[Start of section]

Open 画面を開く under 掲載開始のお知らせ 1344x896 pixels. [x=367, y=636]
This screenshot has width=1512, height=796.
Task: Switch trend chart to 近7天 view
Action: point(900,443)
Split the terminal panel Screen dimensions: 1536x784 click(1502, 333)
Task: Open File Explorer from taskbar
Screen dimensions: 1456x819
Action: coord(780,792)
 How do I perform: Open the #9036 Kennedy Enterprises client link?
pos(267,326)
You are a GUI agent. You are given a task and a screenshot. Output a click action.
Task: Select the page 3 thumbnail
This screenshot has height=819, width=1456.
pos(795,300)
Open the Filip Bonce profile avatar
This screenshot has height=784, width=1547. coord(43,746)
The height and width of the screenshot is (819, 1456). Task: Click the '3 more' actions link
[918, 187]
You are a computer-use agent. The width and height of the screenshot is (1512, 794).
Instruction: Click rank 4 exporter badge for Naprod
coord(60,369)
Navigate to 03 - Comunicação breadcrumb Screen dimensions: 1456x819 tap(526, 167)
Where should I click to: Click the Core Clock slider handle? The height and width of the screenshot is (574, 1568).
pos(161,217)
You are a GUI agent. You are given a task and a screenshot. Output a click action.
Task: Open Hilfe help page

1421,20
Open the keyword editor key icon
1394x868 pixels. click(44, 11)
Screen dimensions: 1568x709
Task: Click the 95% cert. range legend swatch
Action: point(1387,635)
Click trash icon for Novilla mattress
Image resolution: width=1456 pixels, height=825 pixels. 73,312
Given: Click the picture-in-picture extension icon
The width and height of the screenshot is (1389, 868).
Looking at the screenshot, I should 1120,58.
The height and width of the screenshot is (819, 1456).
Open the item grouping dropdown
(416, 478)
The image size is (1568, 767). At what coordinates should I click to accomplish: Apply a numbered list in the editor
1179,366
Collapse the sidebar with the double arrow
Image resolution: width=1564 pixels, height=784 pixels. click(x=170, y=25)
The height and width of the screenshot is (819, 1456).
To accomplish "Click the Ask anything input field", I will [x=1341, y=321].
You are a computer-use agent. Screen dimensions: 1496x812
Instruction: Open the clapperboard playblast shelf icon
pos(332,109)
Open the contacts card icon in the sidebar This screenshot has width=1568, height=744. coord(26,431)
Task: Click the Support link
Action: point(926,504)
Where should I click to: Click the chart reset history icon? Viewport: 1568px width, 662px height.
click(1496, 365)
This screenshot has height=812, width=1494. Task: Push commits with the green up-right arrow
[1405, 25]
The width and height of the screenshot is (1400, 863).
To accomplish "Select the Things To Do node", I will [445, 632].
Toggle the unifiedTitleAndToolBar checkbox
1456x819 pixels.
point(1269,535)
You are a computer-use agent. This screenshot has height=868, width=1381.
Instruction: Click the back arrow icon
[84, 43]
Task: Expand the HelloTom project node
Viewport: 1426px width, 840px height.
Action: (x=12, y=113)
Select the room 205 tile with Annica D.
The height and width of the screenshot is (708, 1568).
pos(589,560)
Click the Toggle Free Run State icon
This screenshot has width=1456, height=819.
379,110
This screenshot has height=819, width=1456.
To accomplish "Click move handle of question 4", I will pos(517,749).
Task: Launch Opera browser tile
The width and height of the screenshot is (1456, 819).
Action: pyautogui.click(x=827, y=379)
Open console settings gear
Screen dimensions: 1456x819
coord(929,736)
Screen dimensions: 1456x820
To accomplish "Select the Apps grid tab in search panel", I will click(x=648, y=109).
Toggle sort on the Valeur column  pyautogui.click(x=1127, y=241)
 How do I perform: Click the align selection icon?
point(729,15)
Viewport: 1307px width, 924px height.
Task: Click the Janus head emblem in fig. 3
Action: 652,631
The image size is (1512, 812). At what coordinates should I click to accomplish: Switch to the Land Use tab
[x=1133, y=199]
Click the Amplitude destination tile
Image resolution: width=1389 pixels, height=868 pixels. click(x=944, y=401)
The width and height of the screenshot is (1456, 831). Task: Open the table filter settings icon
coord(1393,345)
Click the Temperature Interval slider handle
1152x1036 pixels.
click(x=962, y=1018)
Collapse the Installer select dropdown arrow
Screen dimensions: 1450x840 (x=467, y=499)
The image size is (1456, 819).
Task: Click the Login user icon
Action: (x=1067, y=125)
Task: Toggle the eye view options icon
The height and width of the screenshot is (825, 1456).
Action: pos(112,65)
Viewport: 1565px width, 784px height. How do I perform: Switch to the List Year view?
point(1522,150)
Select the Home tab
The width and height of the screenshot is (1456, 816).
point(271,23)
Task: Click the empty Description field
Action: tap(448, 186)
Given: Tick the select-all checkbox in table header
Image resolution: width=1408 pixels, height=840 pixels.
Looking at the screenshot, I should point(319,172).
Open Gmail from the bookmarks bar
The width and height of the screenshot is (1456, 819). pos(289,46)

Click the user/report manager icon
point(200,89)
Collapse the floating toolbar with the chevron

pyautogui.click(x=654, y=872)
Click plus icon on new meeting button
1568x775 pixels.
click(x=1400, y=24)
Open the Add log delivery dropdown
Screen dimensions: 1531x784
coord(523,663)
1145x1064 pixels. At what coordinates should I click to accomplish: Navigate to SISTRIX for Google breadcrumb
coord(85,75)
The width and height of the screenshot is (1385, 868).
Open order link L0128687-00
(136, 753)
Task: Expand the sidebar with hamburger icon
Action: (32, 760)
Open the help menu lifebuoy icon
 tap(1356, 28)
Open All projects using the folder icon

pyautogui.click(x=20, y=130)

[End of section]

WORK ITEM
Each record must be repeated exactly as it is.

ANSWER TO THE PROBLEM
Open 画面を開く under 掲載開始のお知らせ 1344x896 pixels. [x=367, y=636]
This screenshot has width=1512, height=796.
Task: Switch trend chart to 近7天 view
Action: point(900,443)
Split the terminal panel Screen dimensions: 1536x784 click(1502, 333)
Task: Open File Explorer from taskbar
Screen dimensions: 1456x819
Action: coord(780,792)
 How do I perform: Open the #9036 Kennedy Enterprises client link?
pos(267,326)
You are a GUI agent. You are given a task and a screenshot. Output a click action.
Task: Select the page 3 thumbnail
This screenshot has height=819, width=1456.
pos(795,300)
Open the Filip Bonce profile avatar
This screenshot has height=784, width=1547. coord(43,746)
The height and width of the screenshot is (819, 1456). Task: Click the '3 more' actions link
[918, 187]
You are a computer-use agent. The width and height of the screenshot is (1512, 794).
Instruction: Click rank 4 exporter badge for Naprod
coord(60,369)
Navigate to 03 - Comunicação breadcrumb Screen dimensions: 1456x819 tap(526, 167)
Where should I click to: Click the Core Clock slider handle? The height and width of the screenshot is (574, 1568).
pos(161,217)
You are a GUI agent. You are given a task and a screenshot. Output a click action.
Task: Open Hilfe help page

1421,20
Open the keyword editor key icon
1394x868 pixels. click(44, 11)
Screen dimensions: 1568x709
Task: Click the 95% cert. range legend swatch
Action: point(1387,635)
Click trash icon for Novilla mattress
Image resolution: width=1456 pixels, height=825 pixels. 73,312
Given: Click the picture-in-picture extension icon
The width and height of the screenshot is (1389, 868).
Looking at the screenshot, I should 1120,58.
The height and width of the screenshot is (819, 1456).
Open the item grouping dropdown
(416, 478)
The image size is (1568, 767). At what coordinates should I click to accomplish: Apply a numbered list in the editor
1179,366
Collapse the sidebar with the double arrow
Image resolution: width=1564 pixels, height=784 pixels. click(x=170, y=25)
The height and width of the screenshot is (819, 1456).
To accomplish "Click the Ask anything input field", I will [x=1341, y=321].
You are a computer-use agent. Screen dimensions: 1496x812
Instruction: Open the clapperboard playblast shelf icon
pos(332,109)
Open the contacts card icon in the sidebar This screenshot has width=1568, height=744. coord(26,431)
Task: Click the Support link
Action: point(926,504)
Where should I click to: Click the chart reset history icon? Viewport: 1568px width, 662px height.
click(1496, 365)
This screenshot has height=812, width=1494. Task: Push commits with the green up-right arrow
[1405, 25]
The width and height of the screenshot is (1400, 863).
To accomplish "Select the Things To Do node", I will [445, 632].
Toggle the unifiedTitleAndToolBar checkbox
1456x819 pixels.
point(1269,535)
You are a computer-use agent. This screenshot has height=868, width=1381.
Instruction: Click the back arrow icon
[84, 43]
Task: Expand the HelloTom project node
Viewport: 1426px width, 840px height.
Action: (x=12, y=113)
Select the room 205 tile with Annica D.
The height and width of the screenshot is (708, 1568).
pos(589,560)
Click the Toggle Free Run State icon
This screenshot has width=1456, height=819.
379,110
This screenshot has height=819, width=1456.
To accomplish "Click move handle of question 4", I will pos(517,749).
Task: Launch Opera browser tile
The width and height of the screenshot is (1456, 819).
Action: pyautogui.click(x=827, y=379)
Open console settings gear
Screen dimensions: 1456x819
coord(929,736)
Screen dimensions: 1456x820
To accomplish "Select the Apps grid tab in search panel", I will click(x=648, y=109).
Toggle sort on the Valeur column  pyautogui.click(x=1127, y=241)
 How do I perform: Click the align selection icon?
point(729,15)
Viewport: 1307px width, 924px height.
Task: Click the Janus head emblem in fig. 3
Action: 652,631
The image size is (1512, 812). At what coordinates should I click to accomplish: Switch to the Land Use tab
[x=1133, y=199]
Click the Amplitude destination tile
Image resolution: width=1389 pixels, height=868 pixels. click(x=944, y=401)
The width and height of the screenshot is (1456, 831). Task: Open the table filter settings icon
coord(1393,345)
Click the Temperature Interval slider handle
1152x1036 pixels.
click(x=962, y=1018)
Collapse the Installer select dropdown arrow
Screen dimensions: 1450x840 (x=467, y=499)
The image size is (1456, 819).
Task: Click the Login user icon
Action: (x=1067, y=125)
Task: Toggle the eye view options icon
The height and width of the screenshot is (825, 1456).
Action: pos(112,65)
Viewport: 1565px width, 784px height. How do I perform: Switch to the List Year view?
point(1522,150)
Select the Home tab
The width and height of the screenshot is (1456, 816).
point(271,23)
Task: Click the empty Description field
Action: tap(448, 186)
Given: Tick the select-all checkbox in table header
Image resolution: width=1408 pixels, height=840 pixels.
Looking at the screenshot, I should point(319,172).
Open Gmail from the bookmarks bar
The width and height of the screenshot is (1456, 819). pos(289,46)

Click the user/report manager icon
point(200,89)
Collapse the floating toolbar with the chevron

pyautogui.click(x=654, y=872)
Click plus icon on new meeting button
1568x775 pixels.
click(x=1400, y=24)
Open the Add log delivery dropdown
Screen dimensions: 1531x784
coord(523,663)
1145x1064 pixels. At what coordinates should I click to accomplish: Navigate to SISTRIX for Google breadcrumb
coord(85,75)
The width and height of the screenshot is (1385, 868).
Open order link L0128687-00
(136, 753)
Task: Expand the sidebar with hamburger icon
Action: (32, 760)
Open the help menu lifebuoy icon
 tap(1356, 28)
Open All projects using the folder icon

pyautogui.click(x=20, y=130)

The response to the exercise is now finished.